## INSTRUCTIONS TO FOLLOW
Go through the data underneath and report how many lines hold the string "label", giving only the number.
[RECORDS SUPPLIED — start]
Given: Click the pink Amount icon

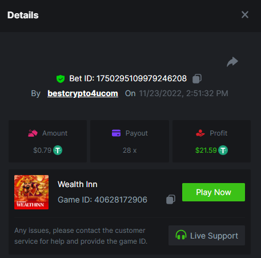Looking at the screenshot, I should click(33, 133).
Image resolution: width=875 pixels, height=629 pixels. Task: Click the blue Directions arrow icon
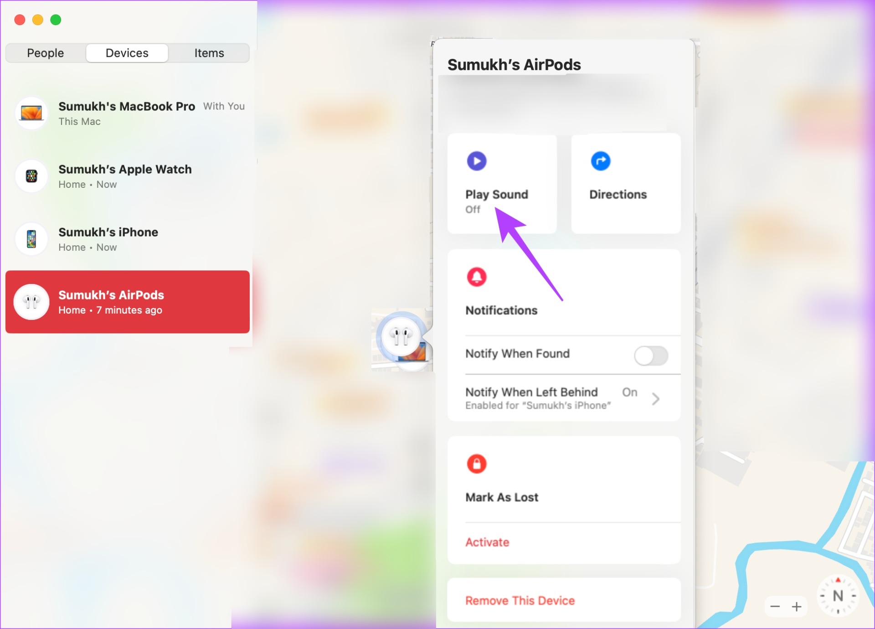601,161
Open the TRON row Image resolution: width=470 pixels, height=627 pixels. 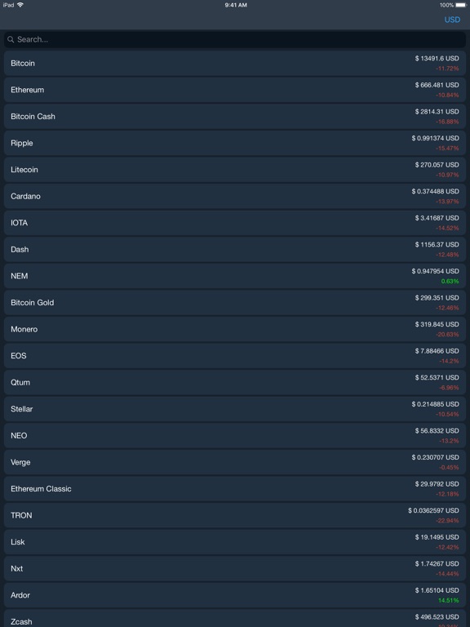click(x=235, y=515)
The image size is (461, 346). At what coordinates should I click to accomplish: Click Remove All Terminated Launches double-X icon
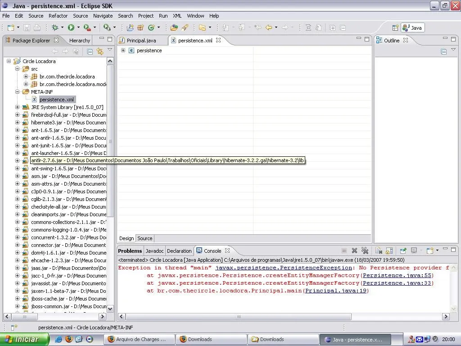click(x=365, y=250)
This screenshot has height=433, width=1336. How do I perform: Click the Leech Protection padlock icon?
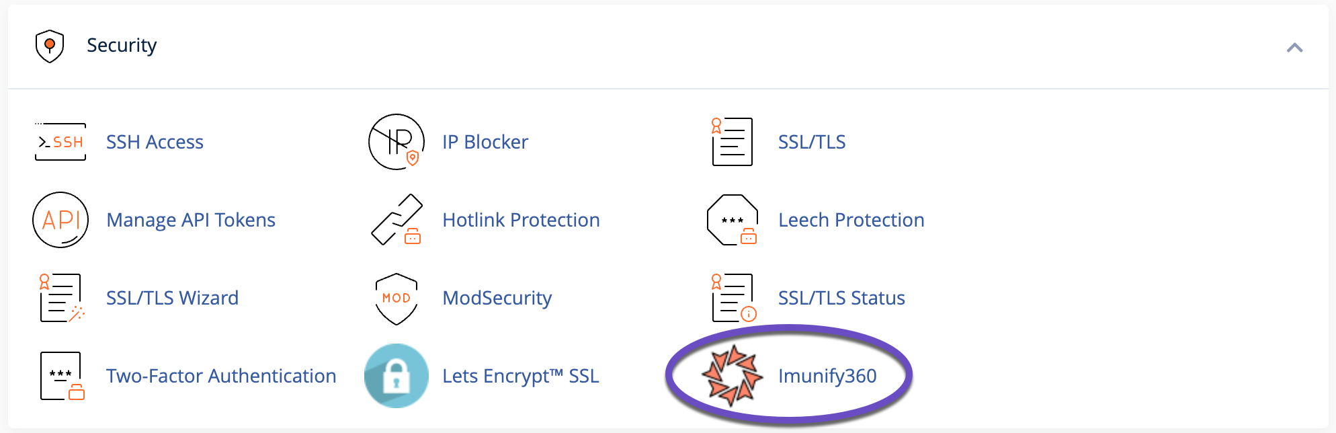click(732, 220)
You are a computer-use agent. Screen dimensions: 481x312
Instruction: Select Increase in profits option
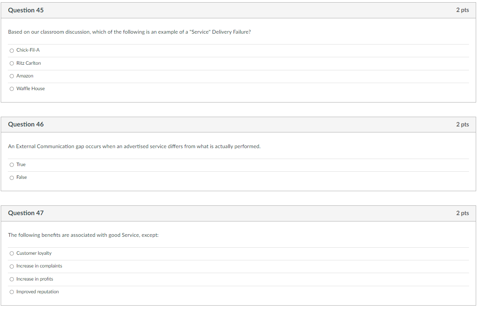[12, 279]
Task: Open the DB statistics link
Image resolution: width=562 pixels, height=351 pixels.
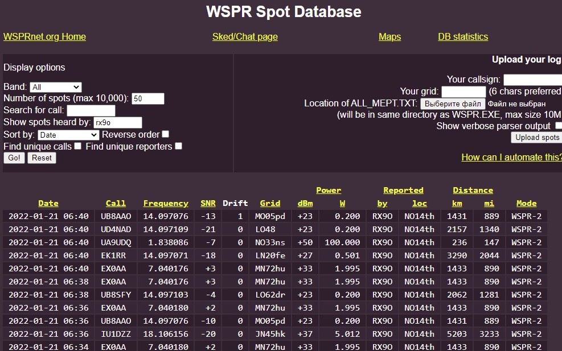Action: pos(462,37)
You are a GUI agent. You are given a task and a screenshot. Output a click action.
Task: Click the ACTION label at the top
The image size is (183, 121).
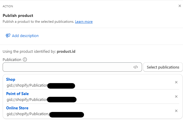[x=8, y=6]
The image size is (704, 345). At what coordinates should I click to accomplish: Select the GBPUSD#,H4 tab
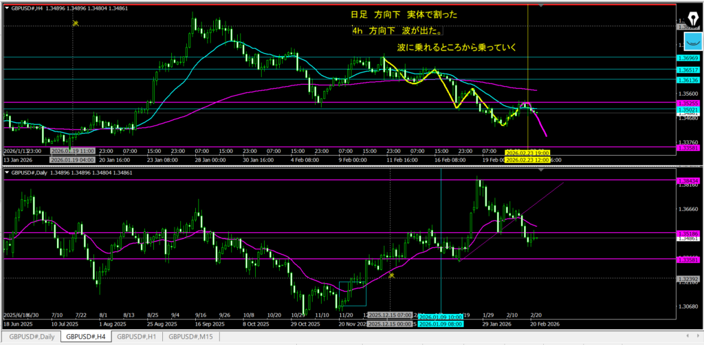(x=85, y=337)
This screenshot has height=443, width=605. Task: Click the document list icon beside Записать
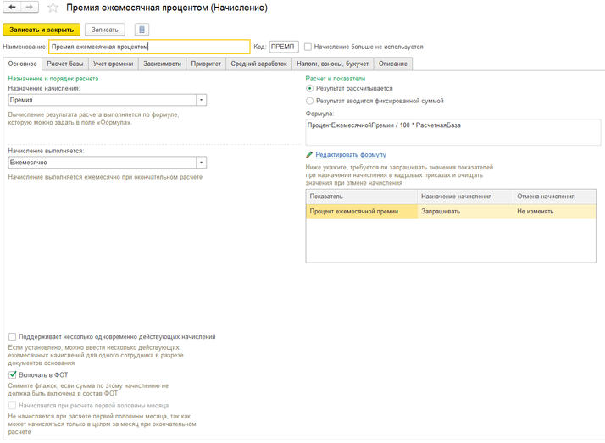pyautogui.click(x=142, y=30)
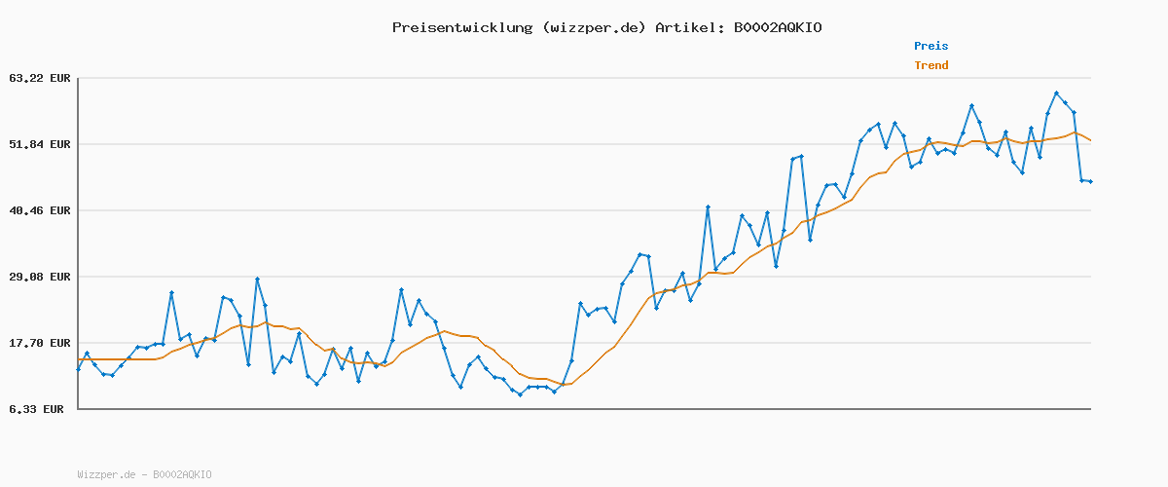Click the left start of the orange trend line
Image resolution: width=1168 pixels, height=487 pixels.
click(79, 359)
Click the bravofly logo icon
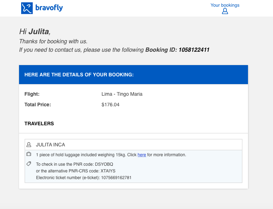Viewport: 273px width, 209px height. (x=27, y=8)
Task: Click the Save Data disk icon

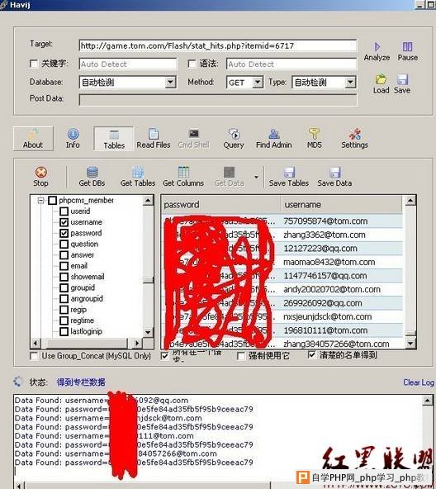Action: coord(335,172)
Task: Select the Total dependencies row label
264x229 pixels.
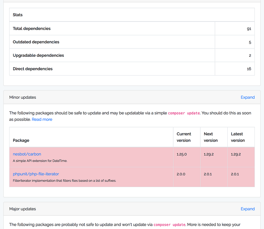Action: point(32,29)
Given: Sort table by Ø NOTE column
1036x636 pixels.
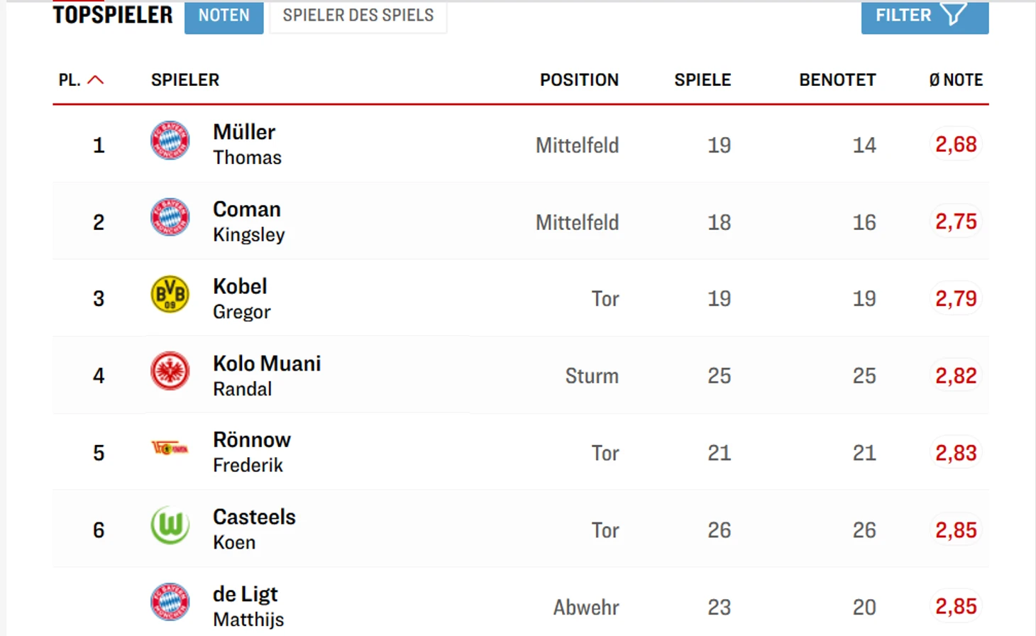Looking at the screenshot, I should (956, 80).
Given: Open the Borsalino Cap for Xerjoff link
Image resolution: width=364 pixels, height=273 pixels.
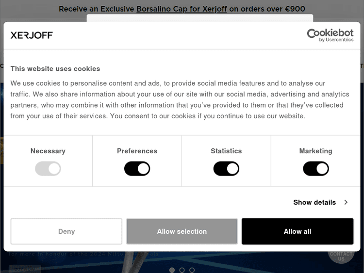Looking at the screenshot, I should [x=182, y=9].
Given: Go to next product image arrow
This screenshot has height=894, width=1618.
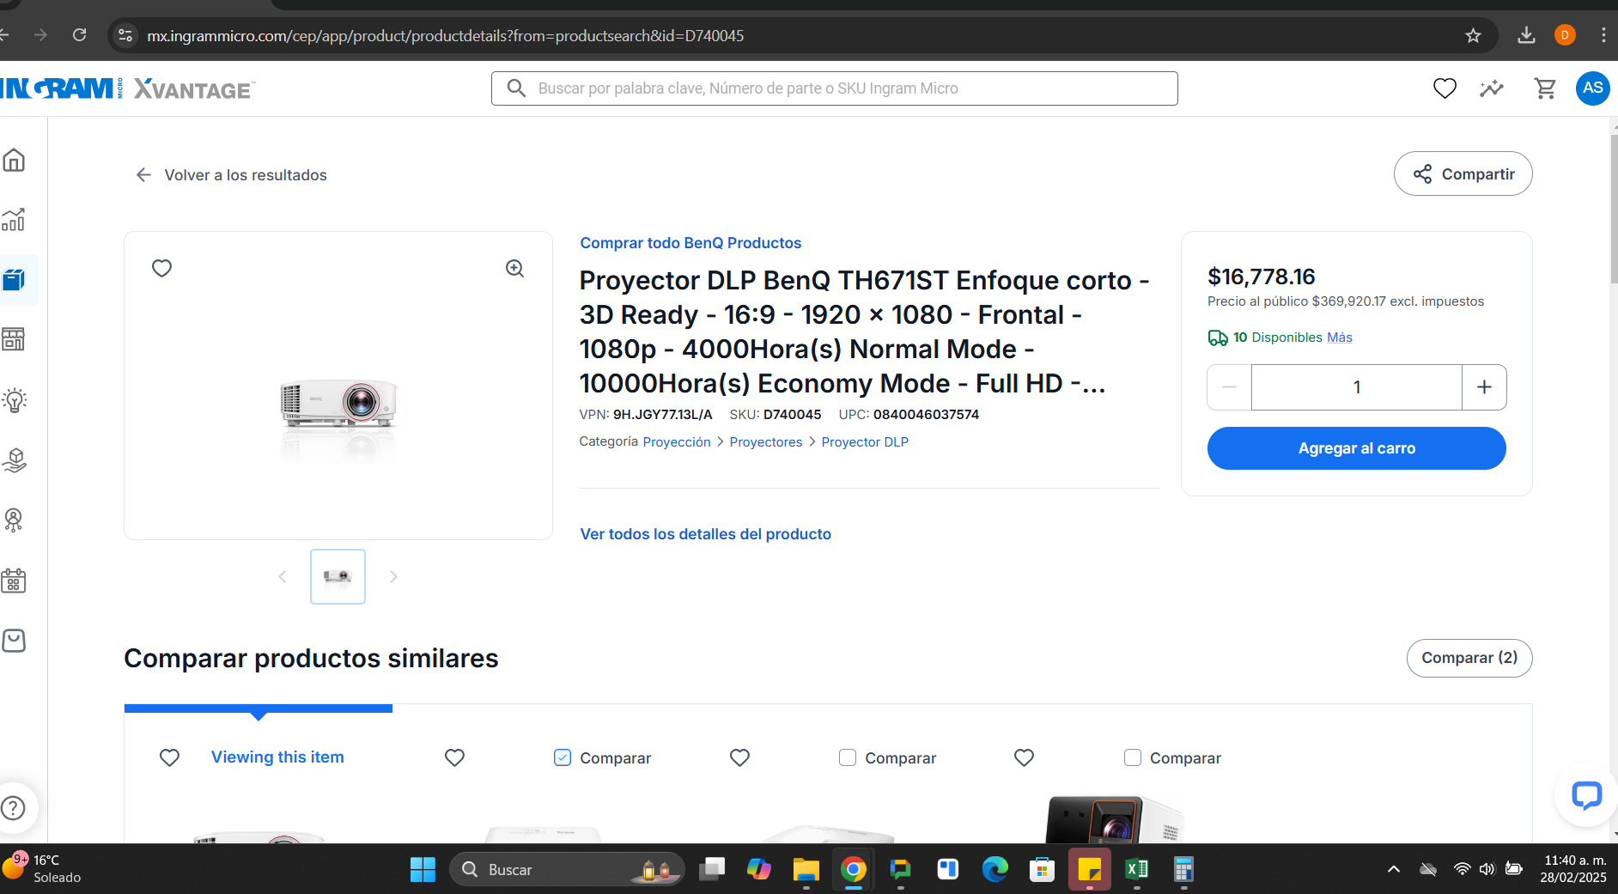Looking at the screenshot, I should click(x=393, y=577).
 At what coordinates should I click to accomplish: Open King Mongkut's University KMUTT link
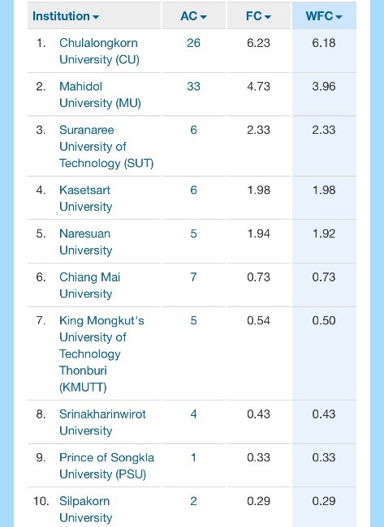101,354
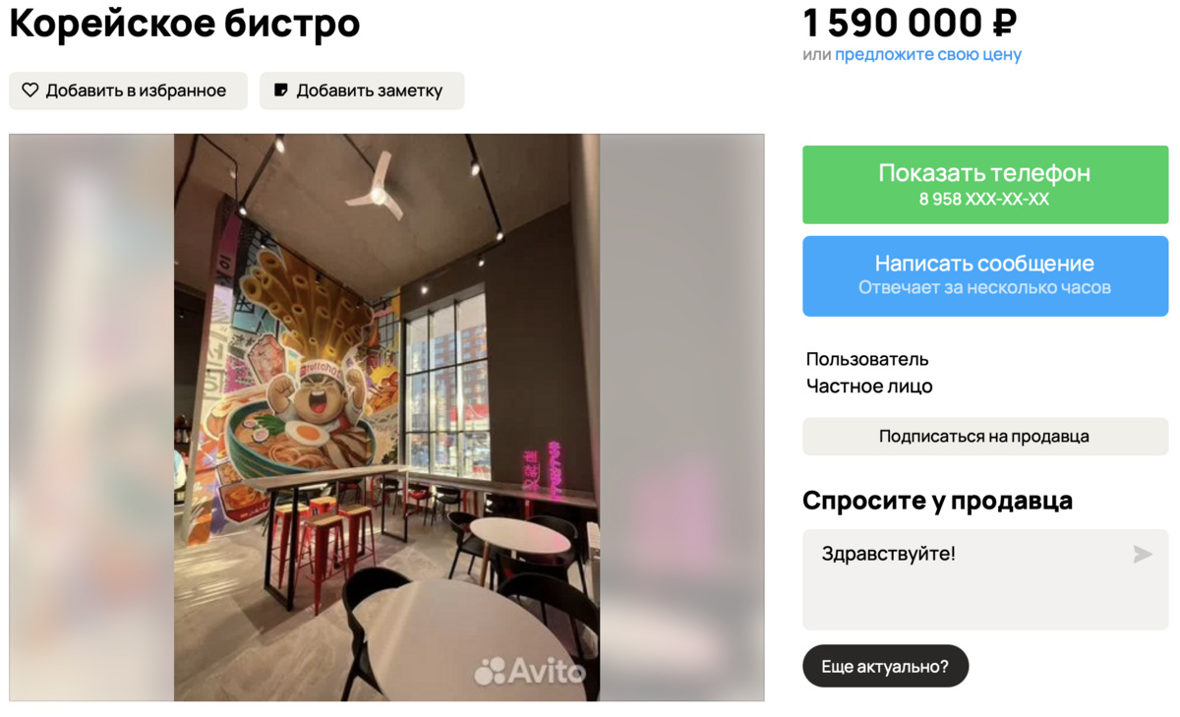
[RECORDS SUPPLIED — finish]
## EXERCISE SOLUTION
2